Monday, 5 January 2015

Review: Escape From Tomorrow

Year: 2013 (U.K Release 2014)
Director: Randy Moore
Screenplay: Randy Moore
Starring: Roy Abramsohn, Elena Schuber, Katelynn Rodriguez, Annet Mahendru, Danielle Safady, Alison Lees-Taylor

Synopsis is here:

Despite suddenly appearing on Netflix awkwardly, like a Vine comedian whose has been deemed sexist, Escape from Tomorrow caused quite a stir within cinephiles due to its conception. Its director; Randy Moore uses a combination of iPhones for scripting and consumer grade DSLR cameras to create an entire feature film within Disneyland, Florida, without permission from the owners. Moore's film holds more footage of Mickey's merchandise, rides and scenery than a regular Hollywood feature would be able to legitimately pay for. When viewing the film in its entirety, you can see it's not just a gutsy move, but a logistical nightmare. The film was clearly planned in a way to conceal what Moore and his crew was actually doing. Moore himself was so worried that someone might catch what he was up to, he edited the film in South Korea.

While one could deem the shoot problematic, you can't say that all the work wasn't worth it. Moore is able to show the "happiest place on earth" in a negative view, while avoiding Disney's notorious lawyers. Fair play to the man. Yet despite this, I found Escape from Tomorrow's origins to be more interesting than the film itself. Moore's film; a deeply personal film that delves into a newly unemployed man; Jim White, descending into madness during his family's last day at Disney, is often hampered by the guerrilla tactics that allow the film to even be. The film's blurry, out of focus monochrome visuals were considered by the director not only to ease the pressure of editing, but to shape the bizarre imagery itself. This brings mixed results, as the film is a blend of artsy home video and rushed student production. Unlike the early fixtures of the mumblecore movement, the film never feels at ease visually. Yet in a ludicrous catch-22, the film could not be produced in any other way. At one point, a family argument ends with the camera fumbling gracelessly at the infamous castle merely to establish that once again, Disney is the backdrop.

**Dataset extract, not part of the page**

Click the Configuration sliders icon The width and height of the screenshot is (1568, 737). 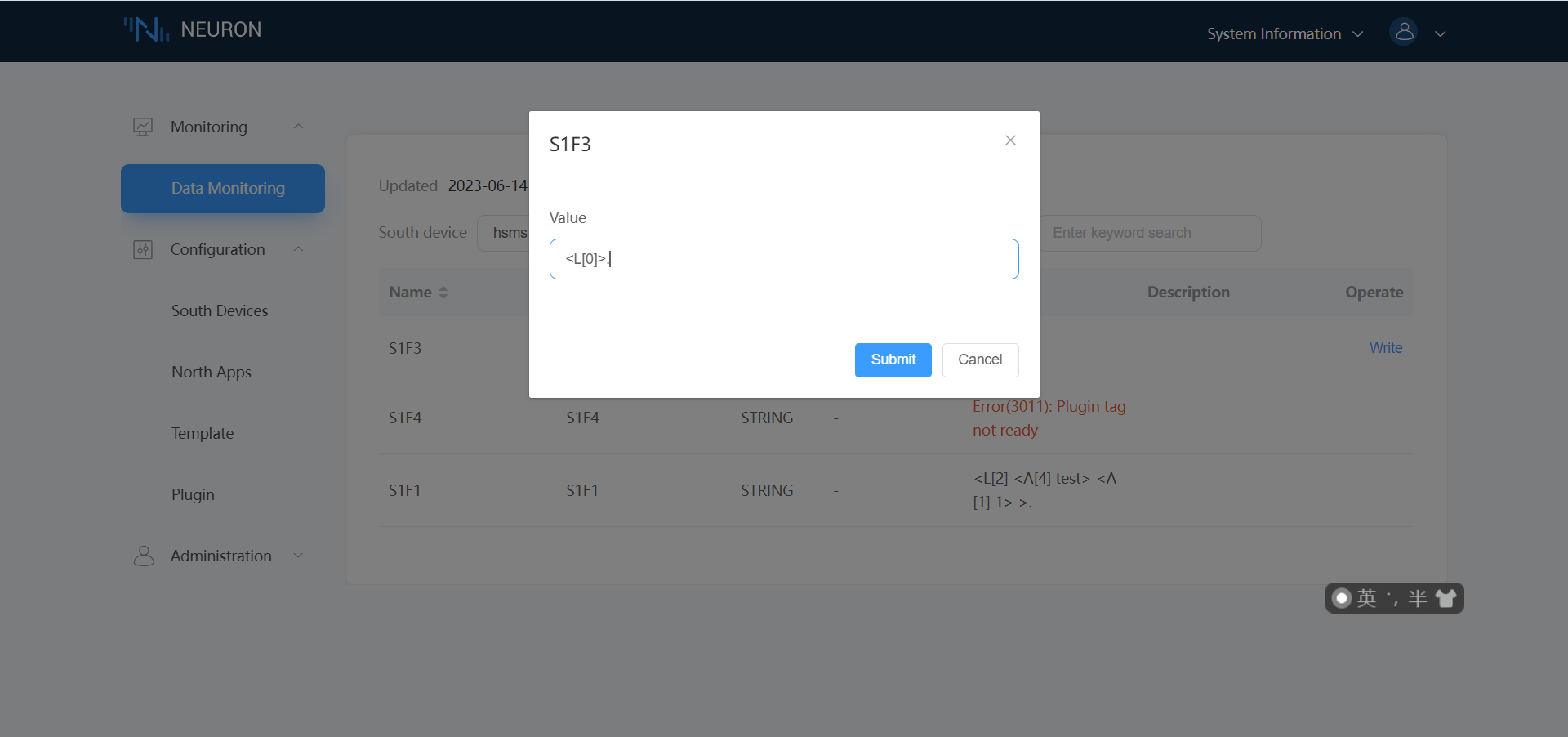143,250
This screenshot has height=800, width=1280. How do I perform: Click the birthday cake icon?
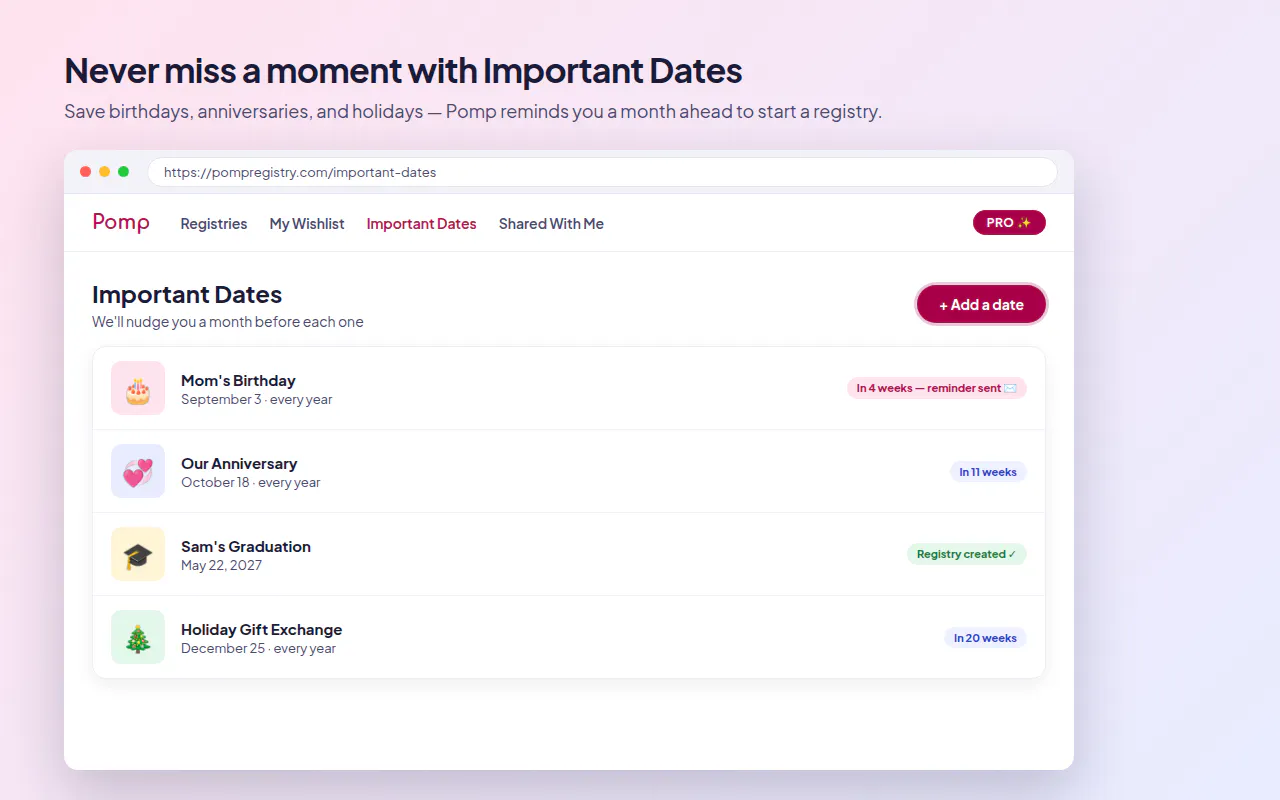coord(138,388)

Escape from Tomorrow also suffers from a flaky narrative which nods towards the surreal but lacks true cohesion. We witness Disney Princesses shown to be high class hookers to Asian businessmen, how does this connect with hypnotising evil queens, cat flu outbreaks and a regressive sci-fi experiment? The connective tissue is irritatingly loose. There's clearly a way of making all this ambition gel, but possibly not by having the protagonist father ogling underage teens. Making this one of the driving factors of the plot does little to drive compassion. Then again, the White family is difficult to draw any empathy from in the first place. 

I found myself comparing EFT to Clare Denis' Bastards (2013), a film which starts out as equally as oblique as this one, albeit not as surreal. Bastards also follows an unsympathetic family, and yet the film's tone, the performances and mosaic editing had me absorbed in its puzzle. Escape from Tomorrow struggles under the weight of what it is, and so never truly comes together emotionally or conceptually.

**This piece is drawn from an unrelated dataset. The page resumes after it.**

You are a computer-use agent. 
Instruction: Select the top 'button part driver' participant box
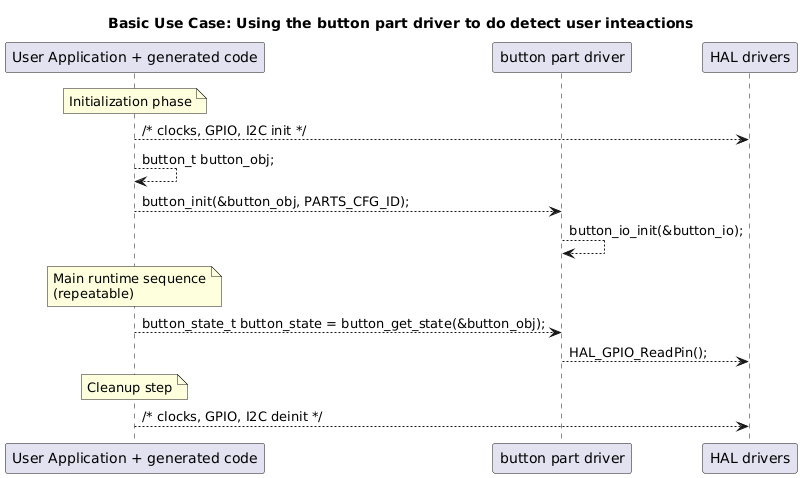point(561,58)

Escape from Tomorrow never really gains a sense of self, although it does well to push the "sinster Disney" angle. This only ever feels like part of the puzzle. Moore; whose childhood clearly has ties to both Disney and his own father (their relationship deteriorated as Moore grew), clearly wishes to excavate some demons with his piece. Some elements work conceptually while the underlying themes could speak volumes if Moore had more time to work on the film's flaws. At a time in which critic A.O Scott laments at mainstream America's arrested development, Escape from Tomorrow's setting and ideas set a troubling reminder of how childhood fantasy, adult mortality and capitalist ideals can converge and warp the sense of family intimacy. Watching the film after the Sony Hack also help illustrate how one can take a pot shot at corporations by using creative methods or destructive ones. One does hope that more can distil some of his ambition and implement his talents into something that won't have him looking over his shoulder constantly.